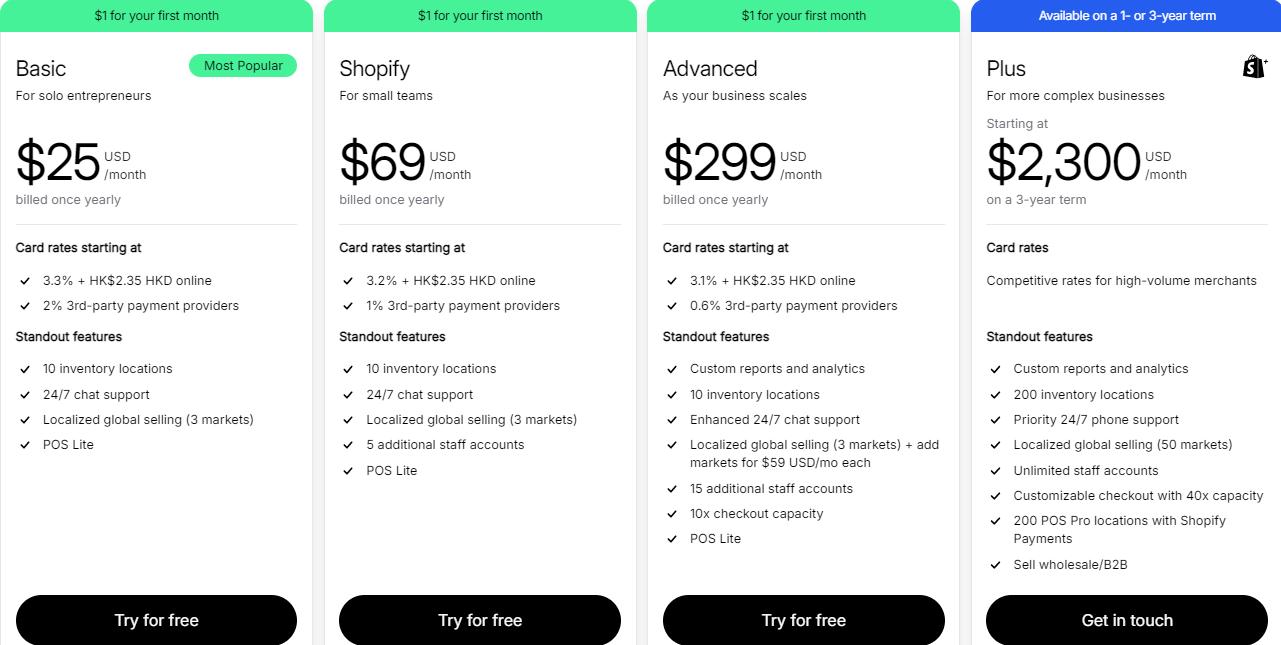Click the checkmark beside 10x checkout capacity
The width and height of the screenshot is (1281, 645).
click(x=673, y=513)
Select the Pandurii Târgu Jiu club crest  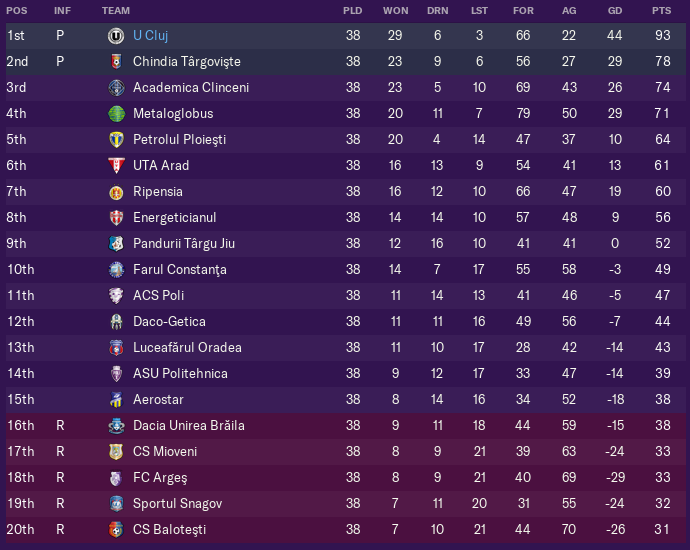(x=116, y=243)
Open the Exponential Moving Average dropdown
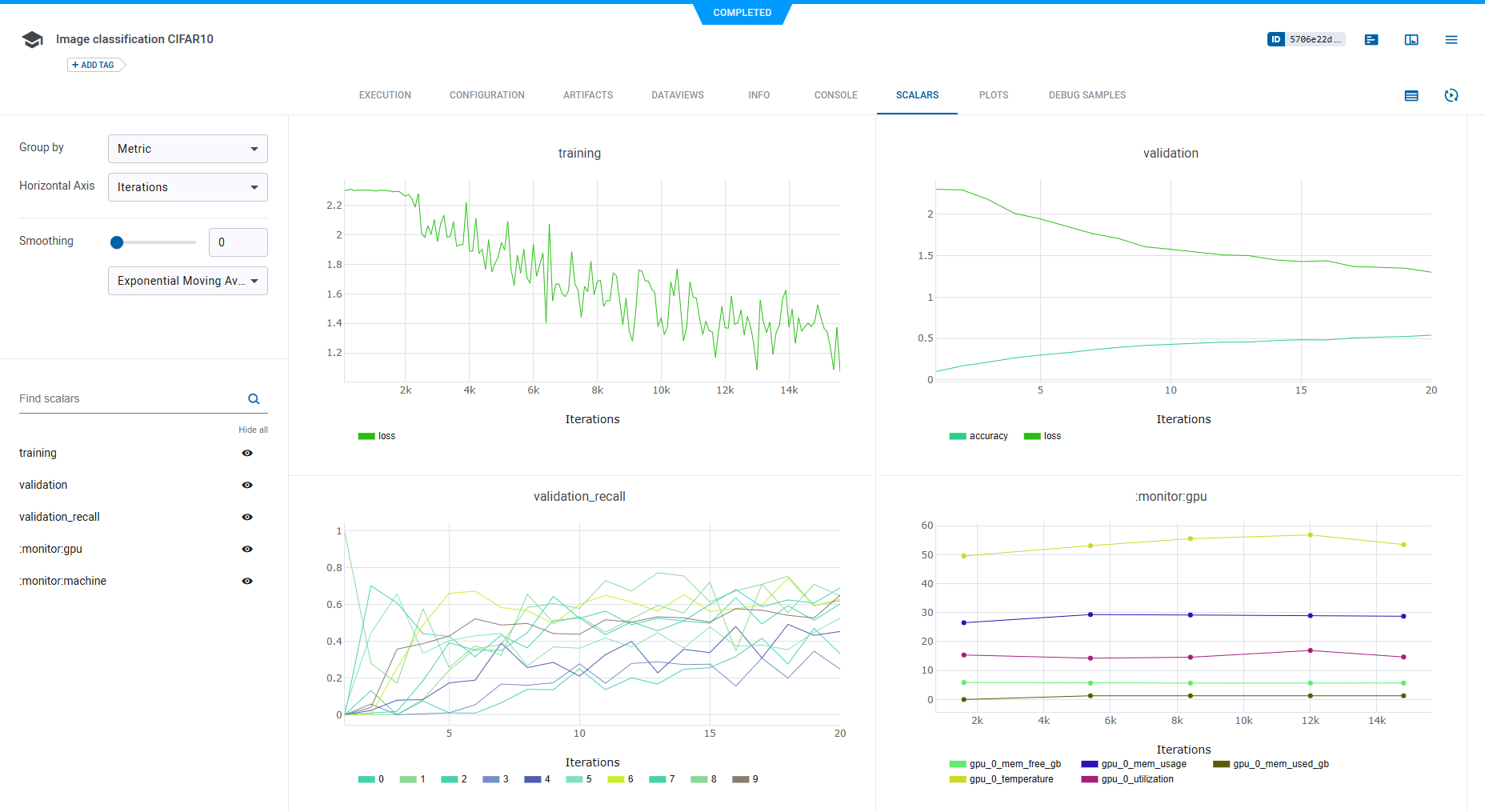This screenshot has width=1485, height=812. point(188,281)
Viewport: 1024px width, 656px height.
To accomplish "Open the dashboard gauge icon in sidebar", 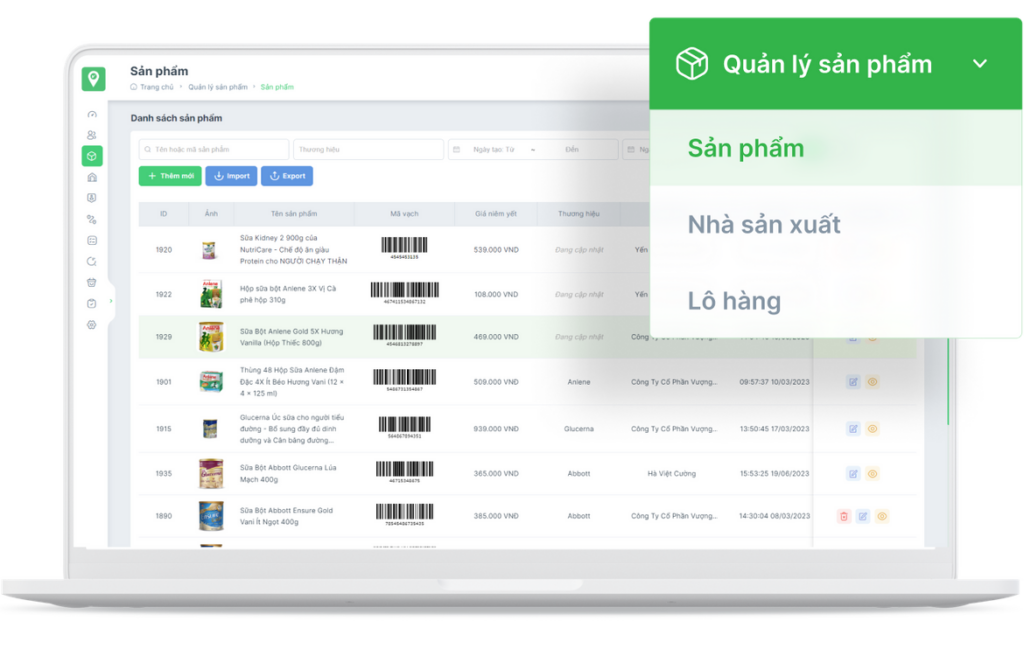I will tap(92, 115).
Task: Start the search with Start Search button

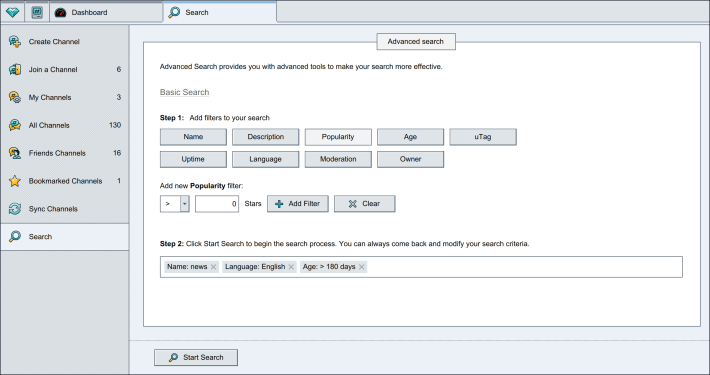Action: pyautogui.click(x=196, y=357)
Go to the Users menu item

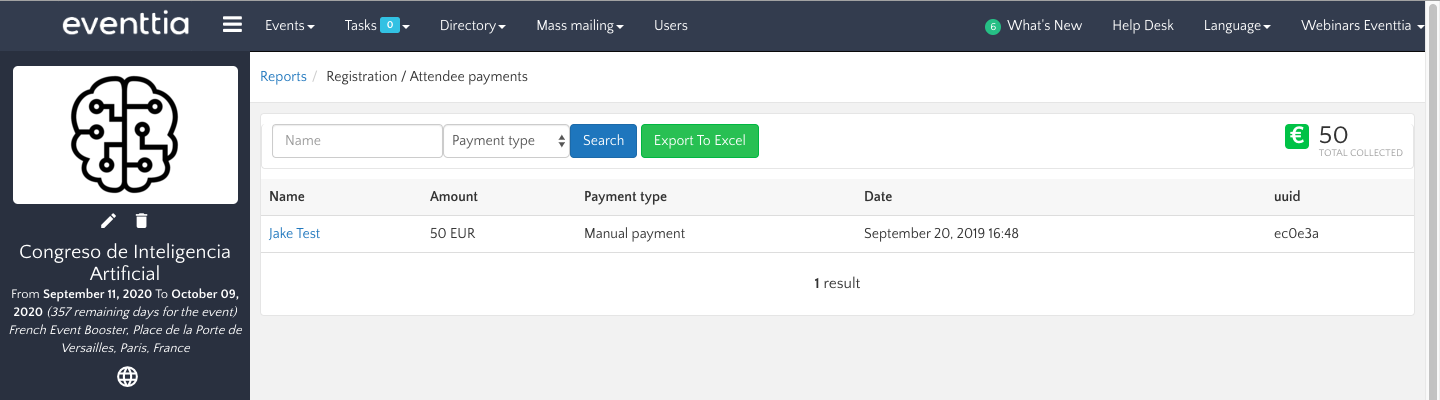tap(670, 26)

....................

▶ _Required action_:
Reproduce the lines from the line containing "Task: Start the" through the end of the records above, exactly and inclusively, omitting pictures.

▶ _Response area_:
Task: Start the search with Start Search button

Action: pyautogui.click(x=196, y=357)
Go to the Users menu item

tap(670, 26)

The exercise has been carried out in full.